Juste derrière lui sur la ligne, Thomas Boudat, le sprinteur de Direct Energie, a pris la 6e place. "C'était encore une fois un sprint très houleux, très dangereux", explique-t-il. "J'étais enfermé sur la fin, et je n'ai pas pu sprinter." Mais contrairement à son rival, le Français voit du positif dans cette journée; "Je progresse de jour en jour et je prends confiance."

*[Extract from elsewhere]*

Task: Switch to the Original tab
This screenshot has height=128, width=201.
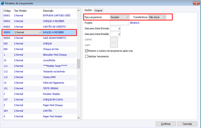Action: [x=98, y=10]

Christophe Laporte retardé mais pas pris dans la chute

Entre les deux, il y a Christophe Laporte. Depuis sa chute dans le sprint de La Roche-sur-Yon, le coureur de Cofidis se refait une santé. A Amiens, il n'a pas pu participer au sprint, retardé par une chute... qui ne l'a pas emporté. "Il y a eu une grosse chute. J'étais limite dedans. En freinant fort, mon boyau a explosé. Nicolas Edet m'a donné sa roue, mais il me manquait un patin qu'on a fini par retrouver par terre. Je suis reparti avec le groupe de Dan Martin. Les mecs de UAE ont roulé à bloc, mais c'était impossible de rentrer."

136e de cette 8e étape, Laporte se satisfait presque de son sort: "C'est une occasion de manquée, mais je suis content de ne pas être tombé à haute vitesse." Sans réussite, les coureurs français courent toujours après une victoire. Dimanche, ce sont les pavés du Nord.